▶ Request: From the warrant adjustment provisions below, copy the passage from "2A.Subdivision or Combination" up to and including "be proportionately decreased.".

▶ Extracted text:

2A.Subdivision or Combination of Stock. If and whenever after the Date of Issuance the Company at any time subdivides (by any stock split, stock dividend, recapitalization or otherwise) its outstanding shares of Common Stock, then the Exercise Price in effect immediately prior to such subdivision shall be proportionately reduced and the number of Warrant Shares obtainable upon exercise of this Warrant shall be proportionately increased. If the Company at any time combines (by reverse stock split or otherwise) its outstanding shares of Common Stock, then the Exercise Price in effect immediately prior to such combination shall be proportionately increased and the number of Warrant Shares obtainable upon exercise of this Warrant shall be proportionately decreased.

2B.Reorganization, Reclassification, Consolidation, Merger or Sale.  Any recapitalization, reorganization, reclassification, consolidation, merger, sale of all or substantially all of the Company’s assets or other transaction, which in any case is effected in such a way that the holders of its outstanding shares of Common Stock are entitled to receive (either directly or upon subsequent liquidation) stock, securities or assets with respect to or in exchange for such Common Stock, is referred to herein as an “Organic Change.” Prior to the consummation of any Organic Change, the Company shall make appropriate provision (in form and substance reasonably satisfactory to the Registered Holder of this Warrant) to ensure that the Registered Holder of this Warrant shall thereafter have the right to acquire and receive, in lieu of or in addition to (as the case may be) the Warrant Shares immediately theretofore obtainable and receivable upon the exercise of this Warrant, such shares of stock, securities or assets as would have been issued or payable in such Organic Change (if the Registered Holder had exercised this Warrant immediately prior to the Organic Change) with respect to or in exchange for the number of Warrant Shares immediately theretofore acquirable and receivable upon exercise of this Warrant had such Organic Change not taken place. In any such case, the Company shall make appropriate provision (in form and substance satisfactory to the Registered Holder of this Warrant) with respect to the Registered Holder’s rights and interests to ensure that the provisions of this Section 2 and Section 3 hereof shall thereafter be applicable to this Warrant and to such shares, securities and/or assets to be distributed. The Company shall not affect any such consolidation, merger or sale, unless prior to the consummation thereof, the successor entity (if other than the Company) resulting from consolidation or merger or the entity purchasing such assets assumes by written instrument (in form and substance satisfactory to the Registered Holder of this Warrant), the obligation to deliver to the Registered Holder such shares of stock, securities or assets as, in accordance with the foregoing provisions, such holder may be entitled to acquire.

▶ Extracted records:
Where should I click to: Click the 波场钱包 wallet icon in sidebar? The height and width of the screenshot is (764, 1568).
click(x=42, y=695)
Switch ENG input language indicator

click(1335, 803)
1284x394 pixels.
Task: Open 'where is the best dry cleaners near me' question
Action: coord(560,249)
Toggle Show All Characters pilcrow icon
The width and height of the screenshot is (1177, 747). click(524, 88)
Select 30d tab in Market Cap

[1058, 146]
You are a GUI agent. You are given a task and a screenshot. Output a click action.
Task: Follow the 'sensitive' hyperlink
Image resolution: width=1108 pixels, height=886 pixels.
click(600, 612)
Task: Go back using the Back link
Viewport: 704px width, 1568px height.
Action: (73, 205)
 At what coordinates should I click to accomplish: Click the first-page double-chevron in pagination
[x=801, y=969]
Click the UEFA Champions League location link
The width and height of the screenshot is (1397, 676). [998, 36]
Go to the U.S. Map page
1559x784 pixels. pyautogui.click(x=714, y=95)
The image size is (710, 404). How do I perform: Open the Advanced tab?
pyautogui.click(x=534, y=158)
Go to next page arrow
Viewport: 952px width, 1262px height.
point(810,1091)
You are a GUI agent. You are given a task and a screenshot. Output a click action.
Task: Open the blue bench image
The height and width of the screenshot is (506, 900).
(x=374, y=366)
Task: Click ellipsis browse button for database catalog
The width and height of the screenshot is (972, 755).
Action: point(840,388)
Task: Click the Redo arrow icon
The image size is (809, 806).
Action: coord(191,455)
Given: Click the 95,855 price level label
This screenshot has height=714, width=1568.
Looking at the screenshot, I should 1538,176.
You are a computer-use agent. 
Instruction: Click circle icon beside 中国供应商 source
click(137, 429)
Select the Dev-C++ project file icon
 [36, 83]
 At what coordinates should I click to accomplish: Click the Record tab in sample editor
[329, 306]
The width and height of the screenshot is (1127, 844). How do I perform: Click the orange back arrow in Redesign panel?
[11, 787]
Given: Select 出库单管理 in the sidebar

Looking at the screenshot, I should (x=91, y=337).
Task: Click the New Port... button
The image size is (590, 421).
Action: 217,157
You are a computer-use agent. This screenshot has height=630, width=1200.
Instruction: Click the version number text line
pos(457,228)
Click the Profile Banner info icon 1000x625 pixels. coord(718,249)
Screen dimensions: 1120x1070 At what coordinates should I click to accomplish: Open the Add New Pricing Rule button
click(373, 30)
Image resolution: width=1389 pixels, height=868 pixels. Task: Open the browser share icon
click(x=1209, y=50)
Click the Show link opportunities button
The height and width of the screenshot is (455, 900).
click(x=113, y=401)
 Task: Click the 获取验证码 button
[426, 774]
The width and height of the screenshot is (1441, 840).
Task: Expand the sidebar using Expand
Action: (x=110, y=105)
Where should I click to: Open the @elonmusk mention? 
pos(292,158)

▶ Reply to the task:
2A.Subdivision or Combination of Stock. If and whenever after the Date of Issuance the Company at any time subdivides (by any stock split, stock dividend, recapitalization or otherwise) its outstanding shares of Common Stock, then the Exercise Price in effect immediately prior to such subdivision shall be proportionately reduced and the number of Warrant Shares obtainable upon exercise of this Warrant shall be proportionately increased. If the Company at any time combines (by reverse stock split or otherwise) its outstanding shares of Common Stock, then the Exercise Price in effect immediately prior to such combination shall be proportionately increased and the number of Warrant Shares obtainable upon exercise of this Warrant shall be proportionately decreased.